12 May 2014 (Last Updated May 12th, 2014 18:30)

DEKA Integrated Solutions has obtained marketing approval from the US Food and Drug Administration (FDA) for its DEKA Arm system, a prosthetic arm that performs multiple, simultaneous powered movements controlled by electrical signals from electromyogram (EMG) electrodes.

DEKA Integrated Solutions has obtained marketing approval from the US Food and Drug Administration (FDA) for its DEKA Arm system, a prosthetic arm that performs multiple, simultaneous powered movements controlled by electrical signals from electromyogram (EMG) electrodes.

The FDA has approved the DEKA Arm system after reviewing data, including US Department of Veterans Affairs' four-site study, with 90% of study participants who used the device able to perform complex tasks.

In the study, 36 participants provided data on how the arm performed in common household and self-care tasks.

The FDA has also reviewed data related to testing of software and electrical and battery systems, mitigations to prevent or stop unintended movements of the arm and hand mechanisms, durability testing such as the ability to withstand exposure to common environmental factors such as dust and light rain, and impact testing.

"The DEKA Arm system may allow some people to perform more complex tasks than they can with current prostheses in a way that more closely resembles the natural motion of the arm."

The FDA reviewed the DEKA Arm system through its de novo classification process.

FDA Center for Devices and Radiological Health Office of Device Evaluation director Christy Foreman said that this innovative prosthesis provides a new option for people with certain kinds of arm amputations.

"The DEKA Arm system may allow some people to perform more complex tasks than they can with current prostheses in a way that more closely resembles the natural motion of the arm," Foreman said.

DEKA Integrated Solutions' DEKA Arm system features EMG electrodes, switches, movement sensors, and force sensors.

The system incorporates major technological advances such as flexible socket design, innovative control features, software, and hardware that together enable enhanced functionality that promises to surpass any currently available prosthetic device.

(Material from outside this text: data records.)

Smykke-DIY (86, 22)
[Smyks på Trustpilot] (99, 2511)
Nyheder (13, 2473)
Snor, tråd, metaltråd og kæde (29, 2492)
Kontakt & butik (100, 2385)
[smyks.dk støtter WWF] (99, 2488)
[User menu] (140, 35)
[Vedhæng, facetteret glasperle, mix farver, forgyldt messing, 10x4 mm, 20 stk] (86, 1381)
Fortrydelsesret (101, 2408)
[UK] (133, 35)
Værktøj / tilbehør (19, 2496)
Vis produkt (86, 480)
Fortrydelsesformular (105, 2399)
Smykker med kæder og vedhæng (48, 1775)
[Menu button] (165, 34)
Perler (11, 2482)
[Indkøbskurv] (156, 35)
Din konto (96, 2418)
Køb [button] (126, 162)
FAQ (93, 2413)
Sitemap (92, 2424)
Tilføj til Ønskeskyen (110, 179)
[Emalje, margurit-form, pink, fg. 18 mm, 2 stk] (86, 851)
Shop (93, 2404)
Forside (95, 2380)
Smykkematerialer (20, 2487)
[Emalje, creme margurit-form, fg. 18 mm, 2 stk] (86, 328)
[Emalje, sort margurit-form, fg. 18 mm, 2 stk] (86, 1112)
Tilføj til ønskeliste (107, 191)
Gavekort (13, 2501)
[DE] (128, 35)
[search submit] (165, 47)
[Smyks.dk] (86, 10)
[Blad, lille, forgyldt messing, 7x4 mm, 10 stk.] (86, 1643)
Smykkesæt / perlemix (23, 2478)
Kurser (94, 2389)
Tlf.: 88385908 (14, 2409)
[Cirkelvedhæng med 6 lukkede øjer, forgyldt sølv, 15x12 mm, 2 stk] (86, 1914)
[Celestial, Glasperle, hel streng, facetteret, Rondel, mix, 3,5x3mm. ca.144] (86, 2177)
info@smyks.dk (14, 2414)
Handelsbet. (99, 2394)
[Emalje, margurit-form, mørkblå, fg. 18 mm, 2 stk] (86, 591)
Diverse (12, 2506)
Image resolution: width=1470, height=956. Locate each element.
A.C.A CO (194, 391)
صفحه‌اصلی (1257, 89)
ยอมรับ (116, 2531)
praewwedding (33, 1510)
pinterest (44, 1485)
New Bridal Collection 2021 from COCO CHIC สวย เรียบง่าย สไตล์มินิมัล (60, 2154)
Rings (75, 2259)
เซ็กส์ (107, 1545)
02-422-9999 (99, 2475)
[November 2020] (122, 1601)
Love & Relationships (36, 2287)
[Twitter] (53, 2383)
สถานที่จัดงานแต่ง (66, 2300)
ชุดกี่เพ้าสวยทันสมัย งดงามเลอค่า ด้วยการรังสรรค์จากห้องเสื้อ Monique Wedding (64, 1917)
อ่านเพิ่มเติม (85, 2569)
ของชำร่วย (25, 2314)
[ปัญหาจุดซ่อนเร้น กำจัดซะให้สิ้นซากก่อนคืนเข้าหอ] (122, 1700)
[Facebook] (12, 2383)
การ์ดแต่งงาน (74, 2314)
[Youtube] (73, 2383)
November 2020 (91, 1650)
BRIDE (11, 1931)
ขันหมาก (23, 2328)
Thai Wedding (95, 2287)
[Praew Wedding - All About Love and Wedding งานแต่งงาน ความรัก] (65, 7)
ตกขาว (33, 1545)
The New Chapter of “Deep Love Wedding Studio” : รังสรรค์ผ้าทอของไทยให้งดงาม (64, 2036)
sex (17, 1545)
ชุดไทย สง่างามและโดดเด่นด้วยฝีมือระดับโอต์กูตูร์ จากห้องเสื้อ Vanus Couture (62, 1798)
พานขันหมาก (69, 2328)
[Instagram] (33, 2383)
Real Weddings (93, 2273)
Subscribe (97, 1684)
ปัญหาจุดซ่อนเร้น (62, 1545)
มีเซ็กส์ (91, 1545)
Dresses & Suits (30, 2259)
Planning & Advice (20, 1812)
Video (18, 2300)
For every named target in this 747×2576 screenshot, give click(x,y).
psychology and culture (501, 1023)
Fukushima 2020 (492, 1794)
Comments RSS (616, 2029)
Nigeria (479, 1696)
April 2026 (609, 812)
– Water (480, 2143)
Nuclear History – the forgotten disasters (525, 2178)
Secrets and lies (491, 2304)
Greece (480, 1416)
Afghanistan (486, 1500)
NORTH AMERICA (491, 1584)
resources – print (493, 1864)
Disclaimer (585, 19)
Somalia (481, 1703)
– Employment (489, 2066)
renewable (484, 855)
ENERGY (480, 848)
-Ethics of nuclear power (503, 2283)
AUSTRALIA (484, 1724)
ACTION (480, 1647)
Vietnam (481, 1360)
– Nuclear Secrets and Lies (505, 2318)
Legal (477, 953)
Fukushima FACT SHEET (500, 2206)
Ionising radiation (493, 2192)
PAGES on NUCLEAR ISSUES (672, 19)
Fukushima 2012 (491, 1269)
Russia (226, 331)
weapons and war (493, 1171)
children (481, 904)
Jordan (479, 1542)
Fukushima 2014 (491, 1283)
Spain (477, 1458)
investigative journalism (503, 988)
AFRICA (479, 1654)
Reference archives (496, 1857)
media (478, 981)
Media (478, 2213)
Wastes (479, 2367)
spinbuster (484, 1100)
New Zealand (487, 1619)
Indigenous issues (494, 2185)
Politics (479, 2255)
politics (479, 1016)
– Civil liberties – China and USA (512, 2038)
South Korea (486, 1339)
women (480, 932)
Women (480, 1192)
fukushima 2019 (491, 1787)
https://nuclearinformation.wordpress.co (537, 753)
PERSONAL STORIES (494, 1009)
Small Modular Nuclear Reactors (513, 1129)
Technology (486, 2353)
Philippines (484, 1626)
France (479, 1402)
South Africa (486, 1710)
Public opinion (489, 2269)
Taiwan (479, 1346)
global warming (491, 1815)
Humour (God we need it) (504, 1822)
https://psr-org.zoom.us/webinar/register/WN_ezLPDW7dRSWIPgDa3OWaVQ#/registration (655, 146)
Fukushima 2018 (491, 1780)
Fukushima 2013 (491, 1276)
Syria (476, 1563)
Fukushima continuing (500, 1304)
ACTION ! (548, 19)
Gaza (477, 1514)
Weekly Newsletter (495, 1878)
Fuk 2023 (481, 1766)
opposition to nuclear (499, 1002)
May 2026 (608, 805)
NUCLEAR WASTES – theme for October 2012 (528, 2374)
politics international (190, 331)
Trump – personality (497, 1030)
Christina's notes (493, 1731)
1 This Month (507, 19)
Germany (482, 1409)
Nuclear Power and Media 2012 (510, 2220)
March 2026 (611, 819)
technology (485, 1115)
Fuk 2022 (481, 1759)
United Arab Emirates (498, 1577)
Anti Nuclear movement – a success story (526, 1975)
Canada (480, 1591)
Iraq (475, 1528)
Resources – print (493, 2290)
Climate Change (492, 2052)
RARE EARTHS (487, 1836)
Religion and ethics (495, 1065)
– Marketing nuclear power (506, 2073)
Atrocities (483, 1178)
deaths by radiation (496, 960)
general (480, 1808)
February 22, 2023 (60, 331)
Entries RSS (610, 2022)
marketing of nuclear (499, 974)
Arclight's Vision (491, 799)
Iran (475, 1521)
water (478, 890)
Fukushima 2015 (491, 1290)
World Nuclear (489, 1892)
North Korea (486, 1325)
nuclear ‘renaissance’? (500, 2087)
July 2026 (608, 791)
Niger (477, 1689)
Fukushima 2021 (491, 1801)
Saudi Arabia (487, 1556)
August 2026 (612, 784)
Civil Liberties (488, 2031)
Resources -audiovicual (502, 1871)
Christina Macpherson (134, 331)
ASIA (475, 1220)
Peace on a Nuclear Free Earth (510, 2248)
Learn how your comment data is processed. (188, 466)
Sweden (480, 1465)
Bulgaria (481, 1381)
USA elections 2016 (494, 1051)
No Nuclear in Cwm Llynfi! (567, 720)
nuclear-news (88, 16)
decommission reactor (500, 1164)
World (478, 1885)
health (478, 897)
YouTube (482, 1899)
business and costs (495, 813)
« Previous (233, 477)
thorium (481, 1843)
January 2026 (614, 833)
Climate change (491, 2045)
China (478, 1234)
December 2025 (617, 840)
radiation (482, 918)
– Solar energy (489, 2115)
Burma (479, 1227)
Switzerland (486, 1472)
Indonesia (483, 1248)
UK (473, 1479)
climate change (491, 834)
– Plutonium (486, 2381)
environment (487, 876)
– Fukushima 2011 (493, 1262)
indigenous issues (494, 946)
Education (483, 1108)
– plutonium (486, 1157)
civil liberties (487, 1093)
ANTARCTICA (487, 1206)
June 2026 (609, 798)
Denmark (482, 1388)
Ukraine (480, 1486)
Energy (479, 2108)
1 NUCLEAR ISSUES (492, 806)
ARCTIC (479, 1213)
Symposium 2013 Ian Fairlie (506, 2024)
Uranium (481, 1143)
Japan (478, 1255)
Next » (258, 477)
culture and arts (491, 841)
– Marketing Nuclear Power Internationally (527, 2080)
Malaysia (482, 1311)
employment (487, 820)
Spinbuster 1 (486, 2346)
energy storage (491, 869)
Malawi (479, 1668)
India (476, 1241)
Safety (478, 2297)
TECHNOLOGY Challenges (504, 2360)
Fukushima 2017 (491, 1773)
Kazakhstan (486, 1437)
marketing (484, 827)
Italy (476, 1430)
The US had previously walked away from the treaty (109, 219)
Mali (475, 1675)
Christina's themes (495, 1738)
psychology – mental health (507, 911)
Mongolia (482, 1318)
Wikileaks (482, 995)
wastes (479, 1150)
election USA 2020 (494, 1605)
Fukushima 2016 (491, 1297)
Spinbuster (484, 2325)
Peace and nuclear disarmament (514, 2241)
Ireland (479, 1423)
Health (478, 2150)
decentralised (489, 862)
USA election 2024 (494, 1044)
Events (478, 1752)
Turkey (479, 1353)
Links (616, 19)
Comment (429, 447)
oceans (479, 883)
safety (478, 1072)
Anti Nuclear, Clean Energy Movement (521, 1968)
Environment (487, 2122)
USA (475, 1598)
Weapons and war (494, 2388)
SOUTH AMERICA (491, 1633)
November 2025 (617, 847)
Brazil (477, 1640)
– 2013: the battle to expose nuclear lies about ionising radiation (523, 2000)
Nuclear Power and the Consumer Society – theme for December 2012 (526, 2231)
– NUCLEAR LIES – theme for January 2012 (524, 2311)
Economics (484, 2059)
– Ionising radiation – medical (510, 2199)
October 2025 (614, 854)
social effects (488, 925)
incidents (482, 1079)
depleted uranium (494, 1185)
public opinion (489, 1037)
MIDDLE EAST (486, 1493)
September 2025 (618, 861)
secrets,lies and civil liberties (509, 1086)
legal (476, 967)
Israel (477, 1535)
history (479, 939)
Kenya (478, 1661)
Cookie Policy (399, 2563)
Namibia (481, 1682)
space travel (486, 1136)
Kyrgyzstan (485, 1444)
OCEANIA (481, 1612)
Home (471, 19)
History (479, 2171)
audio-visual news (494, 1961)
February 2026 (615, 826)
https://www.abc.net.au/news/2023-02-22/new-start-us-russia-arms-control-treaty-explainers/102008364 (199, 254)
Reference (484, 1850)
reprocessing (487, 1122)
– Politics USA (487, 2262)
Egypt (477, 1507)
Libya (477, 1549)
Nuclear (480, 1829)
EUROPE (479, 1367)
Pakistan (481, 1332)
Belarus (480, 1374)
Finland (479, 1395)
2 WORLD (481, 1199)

EMG electrodes attached to the arm above the prosthesis detect electrical activity caused by muscles contraction and send those electrical signals to a computer processor in the arm.

With the electrical signals, the arm can then make up to ten specific movements using a combination of switches, movement sensors and force sensors.

The DEKA Arm system could be used by people with limb loss occurring at the shoulder joint, mid-upper arm, or mid-lower arm, but not at the elbow or wrist joint.